Anne-Sophie Stamane
Haro sur les complémentaires
Trop chères, peu efficaces, redondantes avec l’assurance maladie : dans son Livre (très) noir des mutuelles, Daniel Rosenweg pose un diagnostic sévère sur le rôle et le coût des complémentaires santé.
La facture de l’assurance santé ne cesse de s’alourdir pour les ménages. Nous sommes bien placés pour le savoir : l’UFC-Que Choisir scrute chaque année les appels de cotisations des complémentaires santé. Dans son Livre (très) noir des mutuelles, Daniel Rosenweg, longtemps journaliste au Parisien et spécialiste en économie de la santé, partage notre constat. Et en rajoute une sacrée louche. Son analyse est cinglante. Pour lui, la hausse constante des tarifs ces dernières années est indéfendable : la taxe Covid imposée par l’État, avancée comme prétexte, ne couvre pas, loin de là, les substantielles économies engrangées par les complémentaires tout au long de la crise sanitaire. Et les plafonds de prix et de remboursement instaurés à l’occasion du 100 % santé modèrent leurs charges sur les postes qui leur reviennent traditionnellement…
Nombreuses inégalités
L’inflation, note l’auteur, ne touche pas tous les foyers de la même façon : les bénéficiaires de contrats collectifs d’entreprise sont mieux protégés des hausses, quand celles et ceux qui n’ont d’autre choix que de se couvrir à titre individuel sont pleinement exposés. Entre les fonctionnaires, les personnes à la retraite, au chômage ou sous statut indépendant, 30 millions de personnes sont concernées ! Alors même que les remboursements leur sont moins favorables… C’est l’une des inégalités générées par les complémentaires, mais pas la seule : 11 millions de personnes ne sont pas couvertes ou ont besoin de l’aide de l’État pour le faire.
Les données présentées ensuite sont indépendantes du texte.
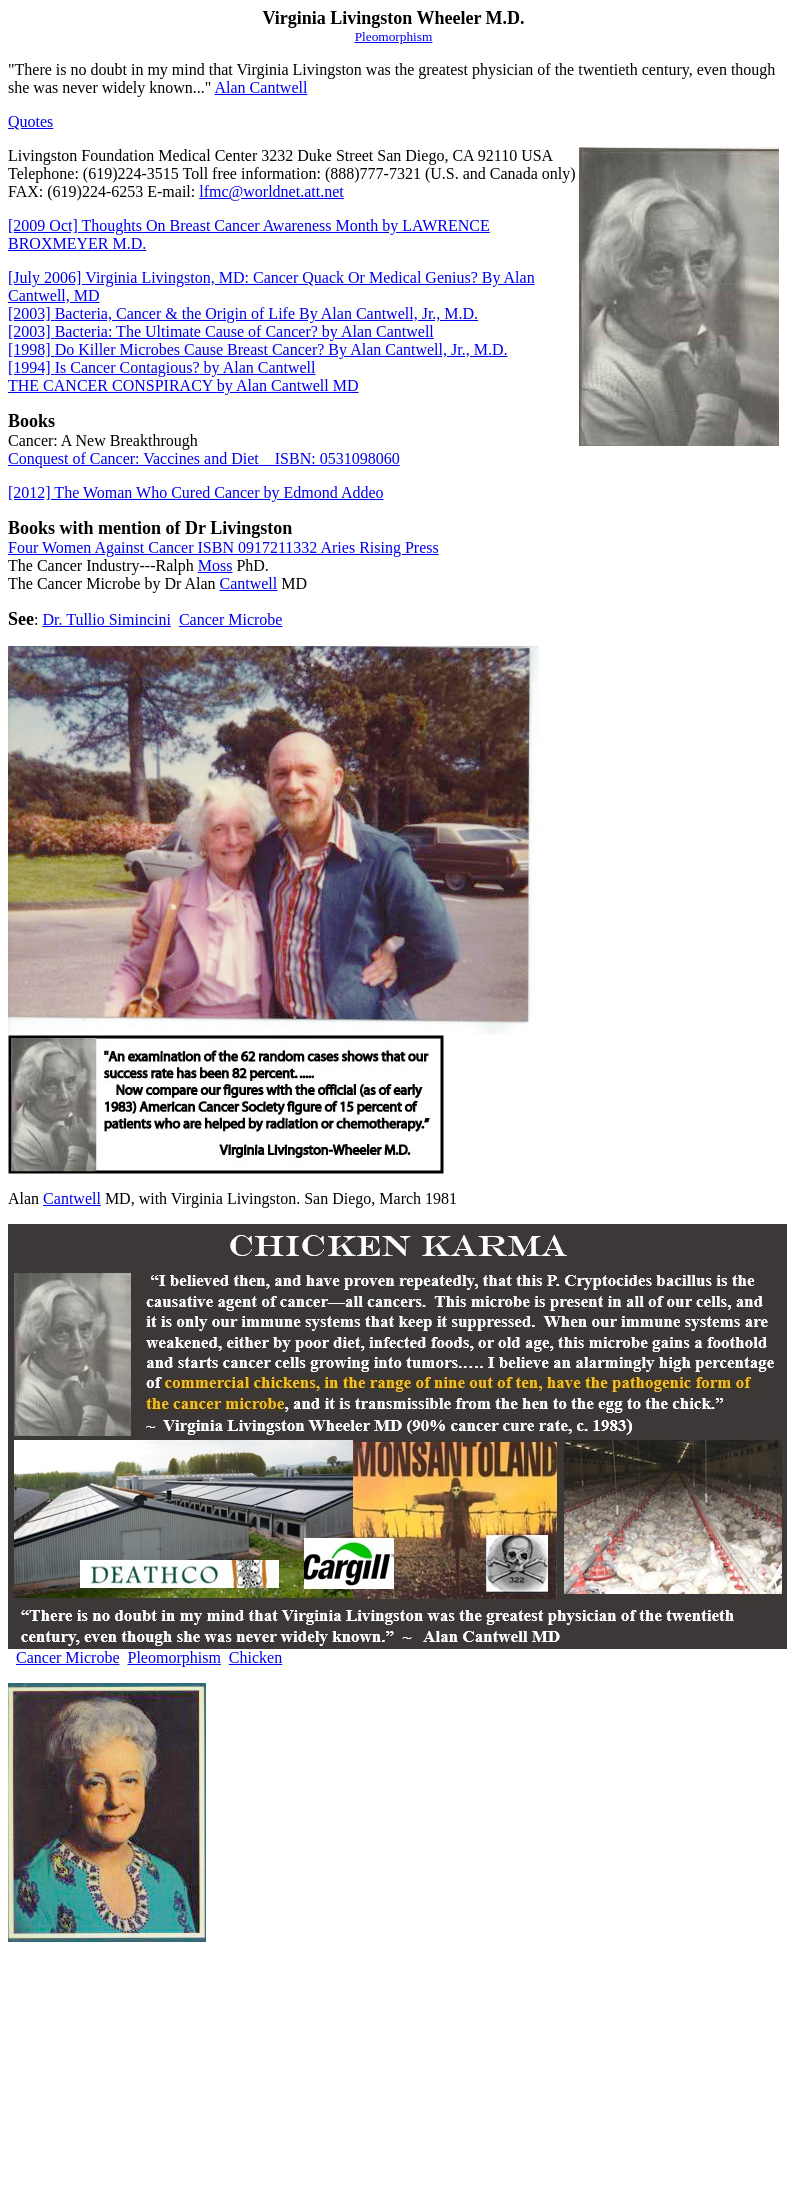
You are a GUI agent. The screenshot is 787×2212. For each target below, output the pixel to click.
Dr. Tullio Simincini (106, 619)
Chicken (255, 1657)
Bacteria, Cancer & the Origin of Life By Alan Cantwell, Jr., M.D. (243, 313)
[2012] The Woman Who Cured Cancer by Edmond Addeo (196, 492)
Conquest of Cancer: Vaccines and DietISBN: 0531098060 (204, 458)
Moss (215, 565)
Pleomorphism (174, 1657)
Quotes (30, 121)
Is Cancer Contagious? (162, 367)
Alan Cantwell (261, 87)
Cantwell (248, 583)
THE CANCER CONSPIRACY (183, 385)
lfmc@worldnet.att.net (271, 191)
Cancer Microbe (231, 619)
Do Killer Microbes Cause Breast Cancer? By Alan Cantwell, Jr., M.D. (257, 349)
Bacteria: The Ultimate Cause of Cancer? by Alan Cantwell (221, 331)
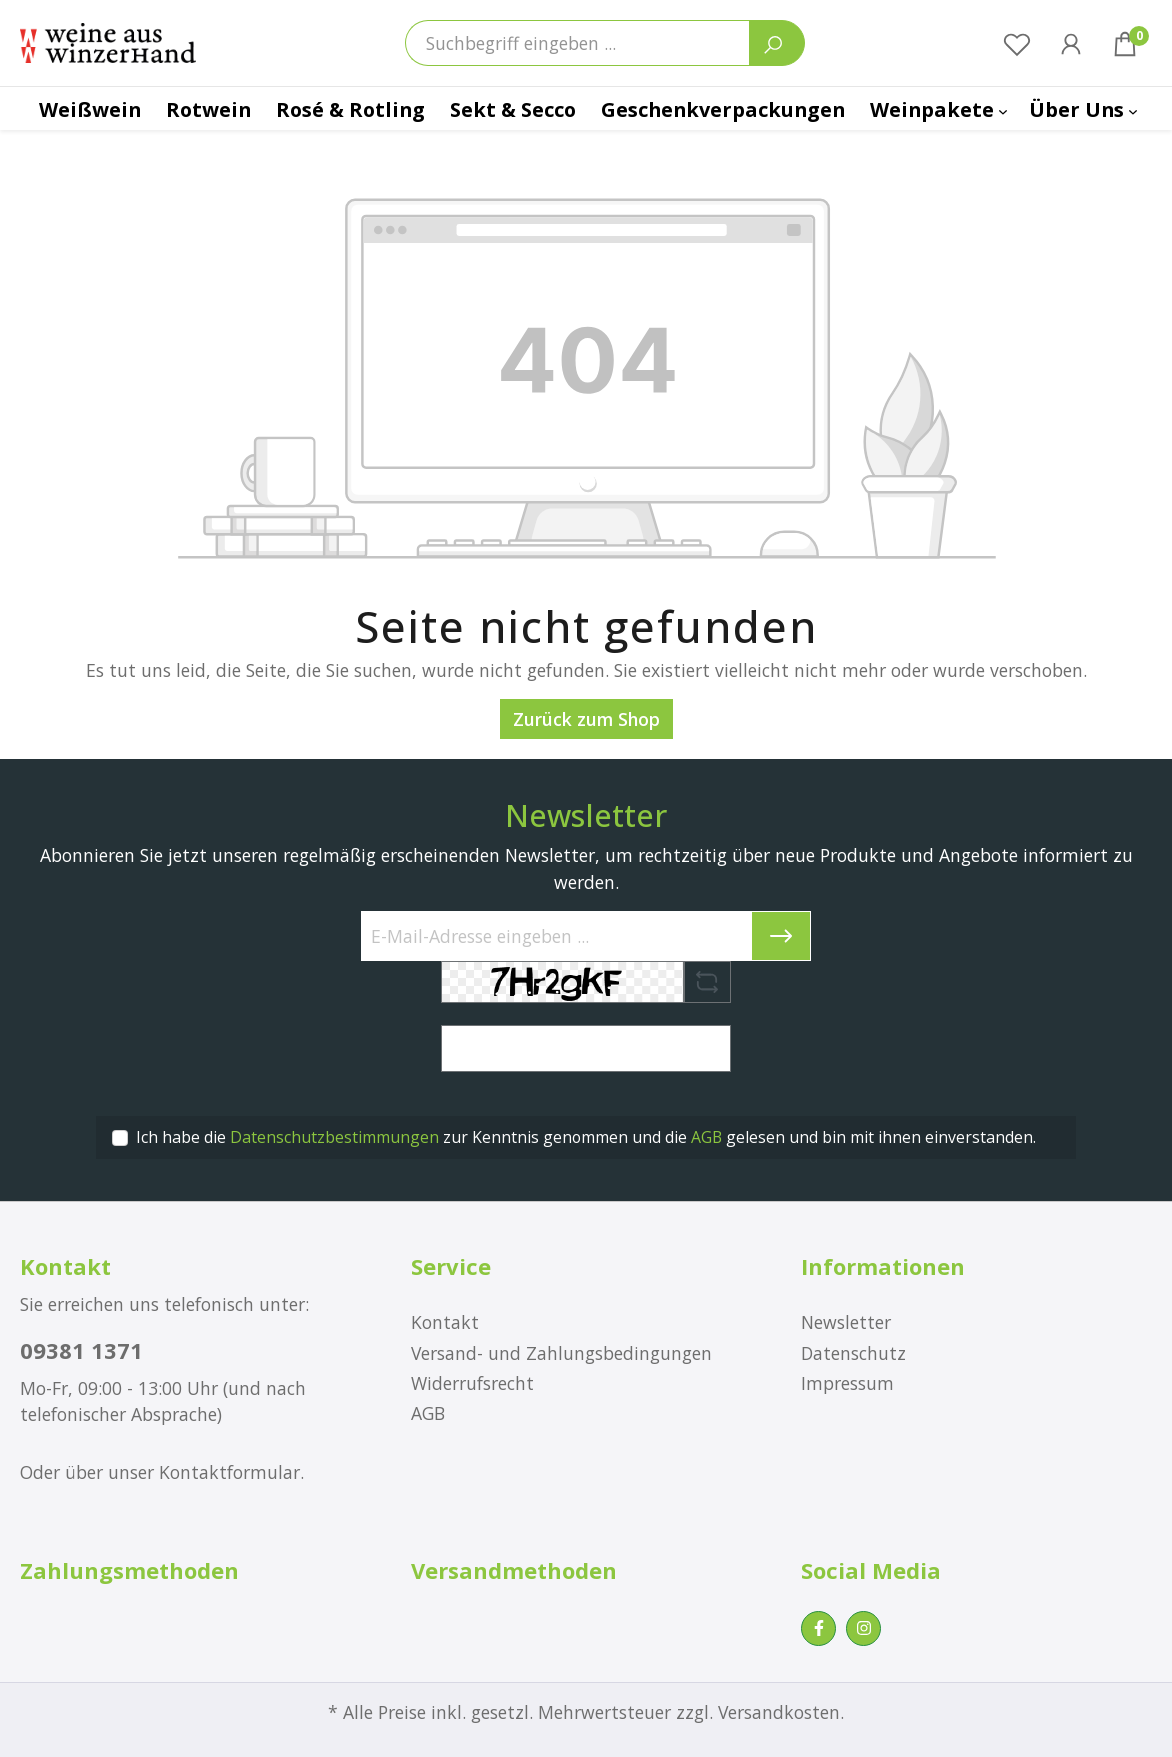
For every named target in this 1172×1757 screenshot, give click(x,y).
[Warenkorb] (1125, 43)
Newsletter (846, 1322)
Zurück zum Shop (586, 719)
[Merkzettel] (1017, 43)
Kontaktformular (229, 1472)
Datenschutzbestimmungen (334, 1137)
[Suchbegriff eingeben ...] (577, 43)
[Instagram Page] (863, 1628)
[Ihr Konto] (1071, 43)
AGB (706, 1137)
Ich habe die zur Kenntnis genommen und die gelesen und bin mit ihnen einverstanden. (586, 1137)
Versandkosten (779, 1712)
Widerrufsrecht (472, 1383)
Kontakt (445, 1322)
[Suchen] (777, 43)
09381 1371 (81, 1350)
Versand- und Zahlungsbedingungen (561, 1353)
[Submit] (781, 936)
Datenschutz (853, 1353)
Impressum (847, 1383)
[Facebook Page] (818, 1628)
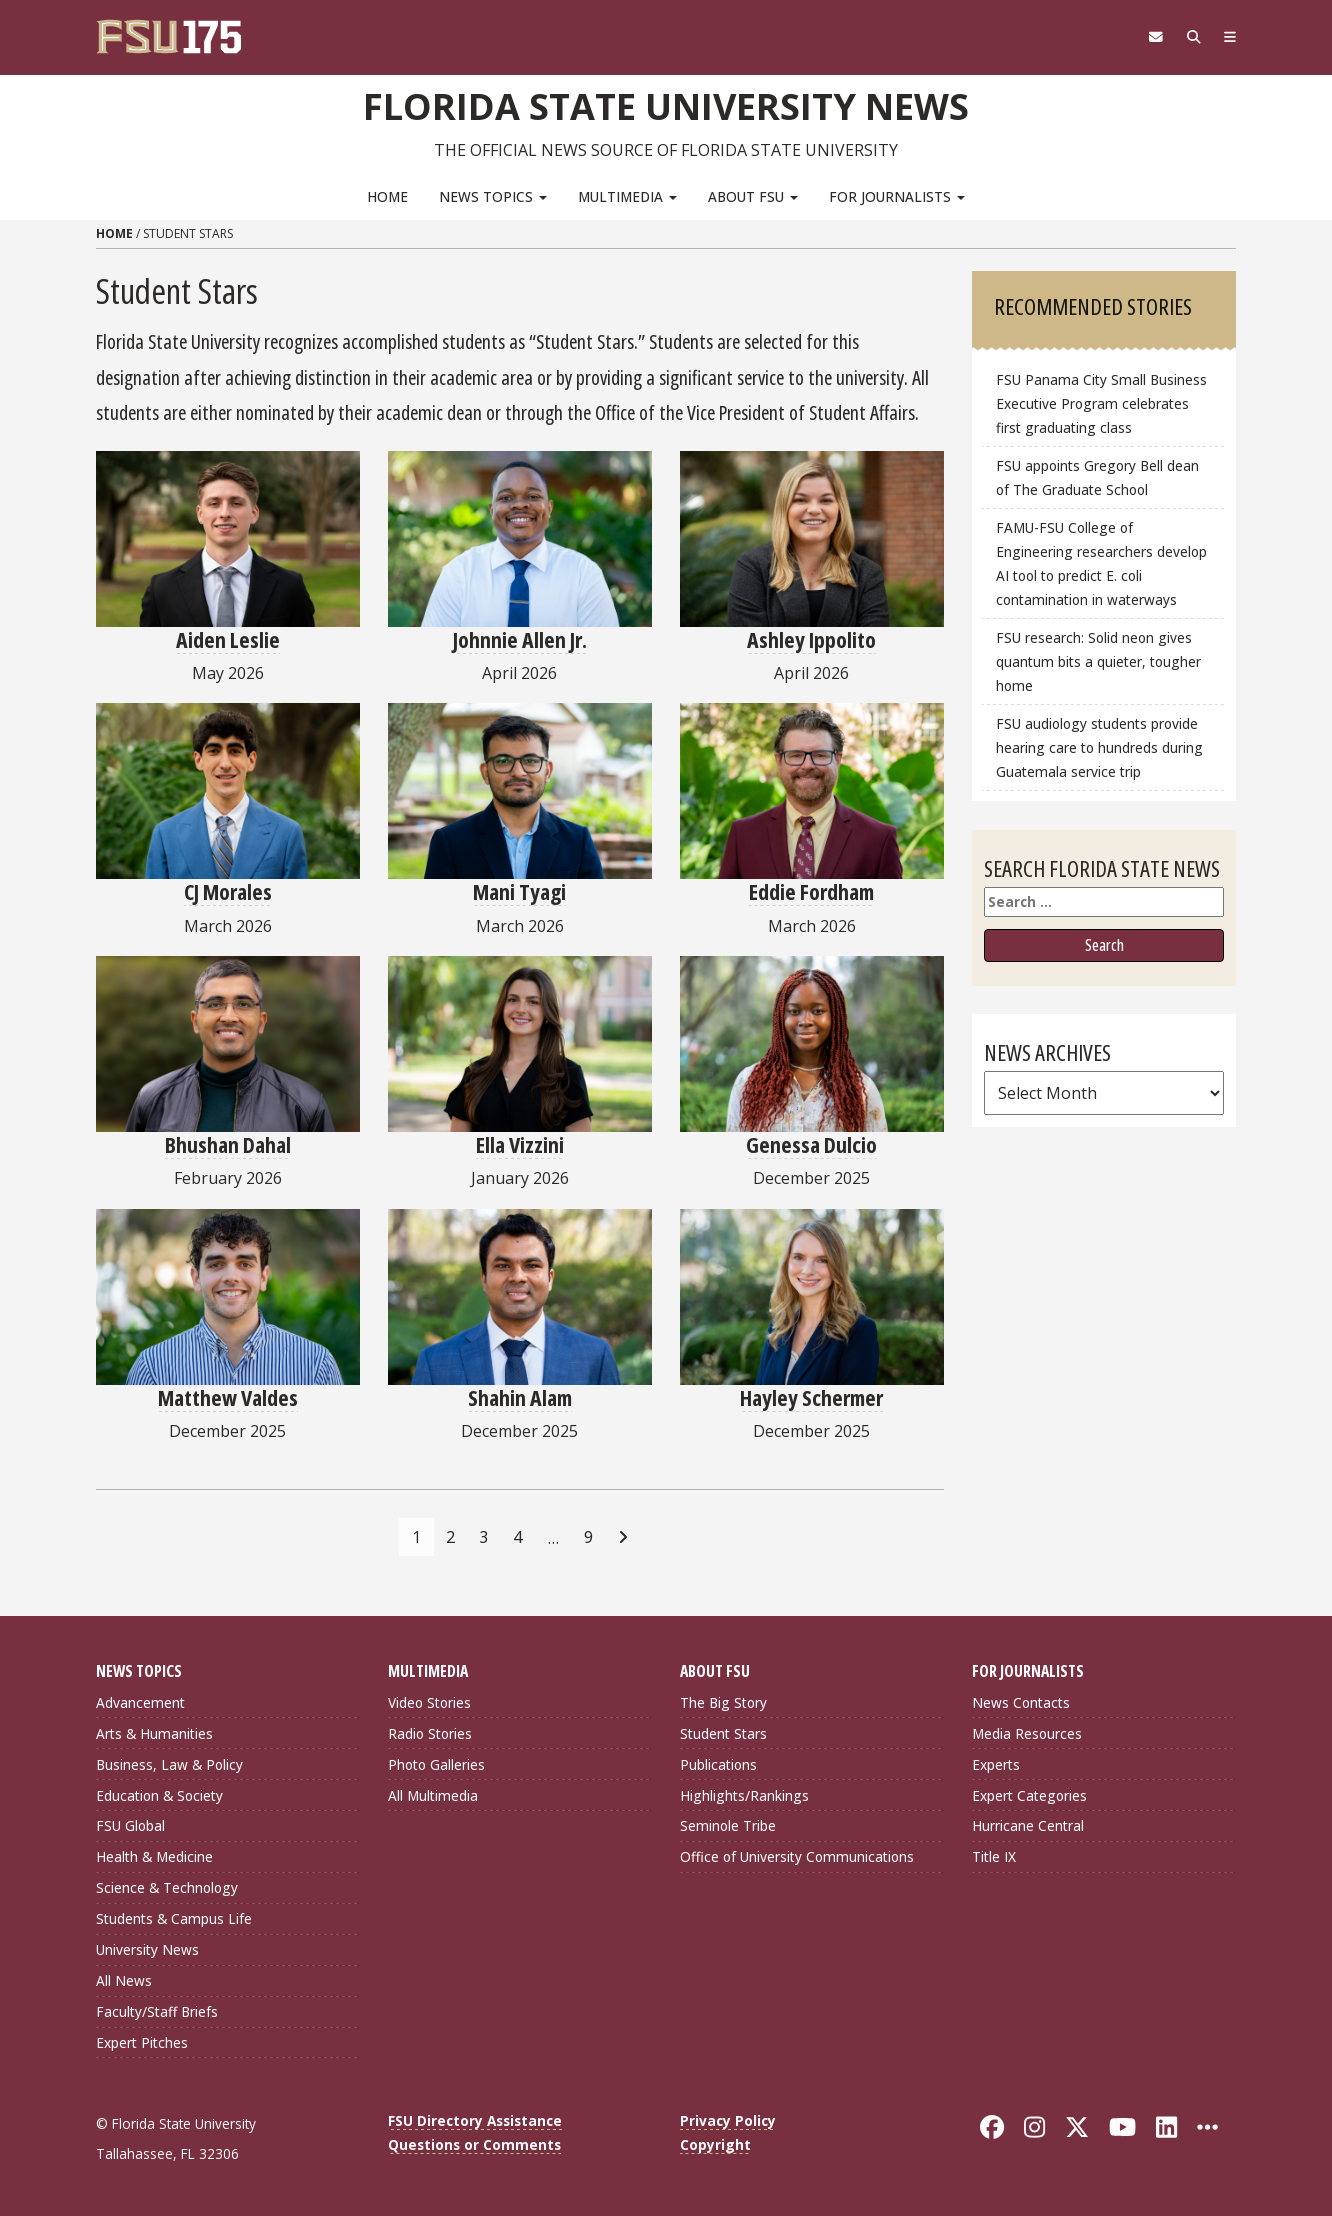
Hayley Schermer (811, 1396)
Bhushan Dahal (228, 1144)
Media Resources (1027, 1732)
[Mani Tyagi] (520, 791)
Au total, a calculé Daniel Rosenweg, les complémentaires ont collecté en 2019 38,4 milliards d’euros par an, et n’en ont reversé que 30,3 milliards sous forme de prestations. Ce qui ne les a pas empêchées de renchérir leurs tarifs. Là encore, les contrats individuels affichent les taux de redistribution les plus faibles : les prestations ne représentent parfois pas plus de 60 % des cotisations payées.
Frais de gestion et frais d’acquisition
Où vont les 8 milliards de différence, s’ils ne servent pas à modérer les cotisations ? Aux frais de gestion, qui doublonnent avec ceux de l’assurance maladie, et aux frais d’acquisition, c’est-à-dire la publicité : les contrats se ressemblent tous, il faut bien se distinguer, fut-ce artificiellement. Plus surprenant, les excédents financent aussi des investissements dans de prestigieux vignobles et des événements sportifs médiatiques.
Heureusement, aujourd’hui, les clients des mutuelles sont moins démunis qu’avant. La résiliation à tout moment, après un an d’adhésion, est un atout considérable pour se défaire d’un contrat dont le prix augmente trop fortement à chaque échéance. La publication obligatoire du taux de redistribution, à savoir la part des cotisations reversée sous forme de prestations, est également précieuse pour choisir son nouveau contrat. Elle n’est pas toujours respectée.
« Grande Sécu »
Au-delà de ces éléments d’aide au choix, Daniel Rosenweg plaide pour une refonte totale du système de financement des soins. Regrettant le choix historique de favoriser l’essor des complémentaires, plutôt que d’augmenter les cotisations afin que l’assurance maladie soit en mesure de mieux financer les soins, il pointe vers le système en vigueur en Alsace-Moselle : un système d’assurance maladie obligatoire, plus protecteur que notre couverture classique. Son taux de redistribution est de 99 %. En 2020, les comptes étaient excédentaires. La position de l’auteur est dans l’air du temps : une « grande Sécu » fait partie des pistes explorées par le Haut Conseil pour l’avenir de l’assurance maladie (HCAAM), missionné par le gouvernement, dont les conclusions seront rendues publiques dans quelques semaines.